The Nightmare of Hierarchical Data in Legacy MySQL
Handling parent-child structures has always been a headache for developers working with MySQL 5.7 and earlier. You can easily find this type of data in features like multi-level product categories, nested comment systems, or flexible data structures like company organizational charts.
Before CTEs, the most common solution was using nested Self-joins. If the data had 3 levels, you joined 3 times; 10 levels, you joined 10 times. This approach turned SQL statements into a “tangled mess” hundreds of lines long, making them extremely difficult to read and maintain. Many chose to pull all data into the application code (PHP, Node.js) to handle recursion. However, this method often increased latency by 200-500ms as the dataset grew.
The release of MySQL 8.0 changed the game with Common Table Expressions (CTE). This is not just new syntax but a modern approach to handling tree structures in the cleanest way possible.
What is a CTE?
Imagine a CTE as a temporary variable that stores query results. It exists only during the execution of a single statement such as SELECT, INSERT, or UPDATE. Instead of writing complex subqueries, you separate them into named virtual tables for reuse, a method that works perfectly with MySQL stored procedures and functions.
The system divides CTEs into two main types:
- Non-Recursive CTE: A replacement for subqueries, making the code structure more coherent and easier to understand.
- Recursive CTE: A specialized tool for handling repetitive or hierarchical data, where a record points to another record within the same table.
Basic Syntax with the WITH Keyword
To start a CTE, you always use the WITH keyword. This style helps separate raw data retrieval from the final logic processing.
WITH category_summary AS (
-- Define temporary table
SELECT id, name FROM categories WHERE is_active = 1
)
SELECT * FROM category_summary; -- Query directly from the temporary table above
Giving a CTE a clear name helps other team members immediately understand the purpose of the code without needing to read all the internal logic.
Handling Recursion with Recursive CTE
This is the most important technique for processing data layers of unknown depth. A standard Recursive CTE statement always consists of three components:
- Anchor Member: Retrieves the starting point, such as the company’s top level.
- UNION ALL: Connects the anchor result with subsequent iterations.
- Recursive Member: A query that references the CTE itself to find direct child levels.
Application: Building an Organizational Chart
Suppose we have an employees table with a simple structure:
CREATE TABLE employees (
id INT PRIMARY KEY,
name VARCHAR(100),
manager_id INT
);
INSERT INTO employees VALUES
(1, 'CEO - Nguyen Van A', NULL),
(2, 'IT Director - Tran Van B', 1),
(3, 'Sales Director - Le Thi C', 1),
(4, 'Dev Manager - Pham Van D', 2),
(5, 'Senior Dev - Hoang Van E', 4);
To display the hierarchy of each employee, we use a Recursive CTE as follows:
WITH RECURSIVE employee_hierarchy AS (
-- STEP 1: Get the CEO as the root (Level 1)
SELECT id, name, manager_id, 1 AS level
FROM employees
WHERE manager_id IS NULL
UNION ALL
-- STEP 2: Find subordinates by joining the table with the CTE itself
SELECT e.id, e.name, e.manager_id, eh.level + 1
FROM employees e
INNER JOIN employee_hierarchy eh ON e.manager_id = eh.id
)
SELECT * FROM employee_hierarchy ORDER BY level;
Under-the-Hood Mechanism:
The system starts by identifying the CEO (ID 1).
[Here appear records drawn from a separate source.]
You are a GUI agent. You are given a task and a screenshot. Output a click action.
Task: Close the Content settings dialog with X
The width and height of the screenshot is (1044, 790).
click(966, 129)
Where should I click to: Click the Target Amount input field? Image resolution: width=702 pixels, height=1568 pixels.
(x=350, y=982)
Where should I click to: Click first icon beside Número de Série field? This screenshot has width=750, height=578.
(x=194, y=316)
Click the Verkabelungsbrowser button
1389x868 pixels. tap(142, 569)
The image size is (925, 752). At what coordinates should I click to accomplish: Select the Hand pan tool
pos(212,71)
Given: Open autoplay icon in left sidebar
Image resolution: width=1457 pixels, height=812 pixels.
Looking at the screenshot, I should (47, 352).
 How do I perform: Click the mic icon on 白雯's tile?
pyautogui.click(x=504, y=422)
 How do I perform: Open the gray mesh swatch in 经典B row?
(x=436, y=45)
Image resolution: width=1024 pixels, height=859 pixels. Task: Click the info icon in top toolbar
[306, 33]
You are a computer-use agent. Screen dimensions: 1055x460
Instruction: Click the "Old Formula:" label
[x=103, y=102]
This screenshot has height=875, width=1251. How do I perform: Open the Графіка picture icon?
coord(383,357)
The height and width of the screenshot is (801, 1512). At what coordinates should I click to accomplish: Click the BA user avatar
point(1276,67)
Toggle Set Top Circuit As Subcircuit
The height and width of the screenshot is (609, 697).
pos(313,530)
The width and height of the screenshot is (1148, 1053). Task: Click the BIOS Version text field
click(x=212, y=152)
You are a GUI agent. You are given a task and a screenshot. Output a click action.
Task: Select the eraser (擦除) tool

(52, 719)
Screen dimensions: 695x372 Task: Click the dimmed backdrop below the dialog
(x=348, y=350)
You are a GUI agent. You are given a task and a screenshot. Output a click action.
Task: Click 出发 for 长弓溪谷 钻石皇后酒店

Then, it uses this ID to find employees with manager_id = 1 (IT and Sales Directors). This process repeats continuously until it reaches the lowest level and stops.
Important Performance Considerations
Applying CTEs in a production environment requires caution regarding system resources:
1. Indexing is Mandatory
Linking columns (such as manager_id) must be indexed. Optimizing MySQL query performance with Index is mandatory; for a table with 1 million records, the lack of an index will turn each iteration into a Full Table Scan. This spikes CPU to 100% and can freeze the database in seconds.
2. Controlling Recursion Depth
MySQL defaults to a limit of 1000 iterations via the cte_max_recursion_depth variable. If the data has an infinite loop error (A manages B, B manages A), this limit protects your server. You can increase this limit if your actual tree structure is deeper:
SET SESSION cte_max_recursion_depth = 2000;
3. Use it Wisely
CTEs consume additional memory to initialize temporary tables. For simple flat queries, a standard SELECT statement will be about 5-10% faster as it avoids the overhead of managing CTE memory space. You should always detect and optimize slow SQL queries to ensure you are using the most efficient approach for your dataset.
Summary
CTE in MySQL 8 is not merely a new feature but an essential skill for the modern Backend Developer. It thoroughly solves the hierarchical data problem, cleans up source code, and is much easier to debug than the traditional Self-join method.
If your project has features like multi-level menus or permission systems, try applying Recursive CTE immediately. You will see a clear improvement in maintaining and scaling the system later on.